JERUSALEM-the 50 sites you may overlook

In a historic and religious city like Jerusalem there is so much to see no matter how much you tour. When time is a limiting factor, even the most efficient tour guides have to compromise while deciding what to incorporate in the itinerary. Although it depends on the interest of the individual visitor as well, there is still a huge must-see-list in Jerusalem that cannot be avoided. At every stop so much information is thrown on a visitor that sometimes s/he tends to forget the details after leaving the place.

I remember when I first visited the Church of Holy Sepulcher, it appeared to me more like a small museum than a church. I was virtually clueless inside a dark and dull overcrowded massive complex of more than 25 chapels with several curious artifacts and antiques scattered under some dusky arches and dingy columns.
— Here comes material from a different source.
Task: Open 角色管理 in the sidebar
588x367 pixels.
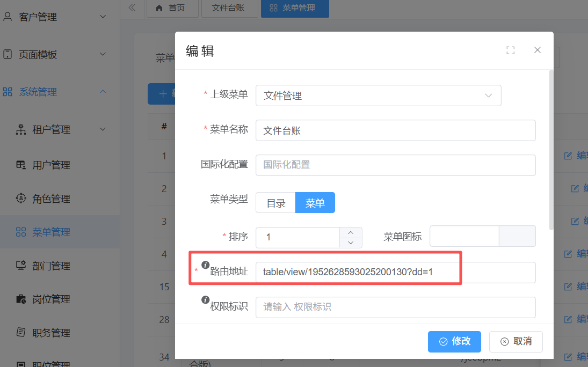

It took me at least three visits with a proper map in hand to understand the Church complex. A normal visitor for instance would be satisfied with Golgotha, the ‘Stone of Unction’ and the ‘Holy Sepulcher’, but the oldest part of the complex, viz. the first century tombs inside the Syrian Orthodox Chapel could be easily missed.

In the upcoming posts I plan to upload 50 such sites from Jerusalem that I believe can be easily overlooked or go unnoticed by an average visitor. I am incorporating the following sites from my previous visits, again with no specific order of importance. I am sure that a serious traveler who loves history, traditions and the Bible has noticed or been to most of them.

Sunday, August 30, 2009

The Park of Olives and Olive Columns in Ramat Rachel, Jerusalem.

Designed by the Israeli sculptor Ran Morin (1984), the Olive Park consists of 200 olive trees planted in 27 concentric rows around three 33 foot tall columns, each supporting an olive tree. I wonder how the roots absorb water and the plants get irrigated. Thanks to the advanced Israeli irrigation technology. However, the trees on the top of the columns did not appear very healthy to me.

According to the official site of Kibbutz Ramat Rachel, "the sculpture symbolizes the link between modern and ancient times: its stone pillars appear to rise, like sturdy tree trunks, out of the ancient soil, their roots giving life to the lofty olive trees - the traditional symbols of fertility, life force, and, of course, peace. The roots of these trees, reaching deep into the past, juxtaposed with the man-made pillars of stone reaching skyward, are a moving expression of awe for the power of nature".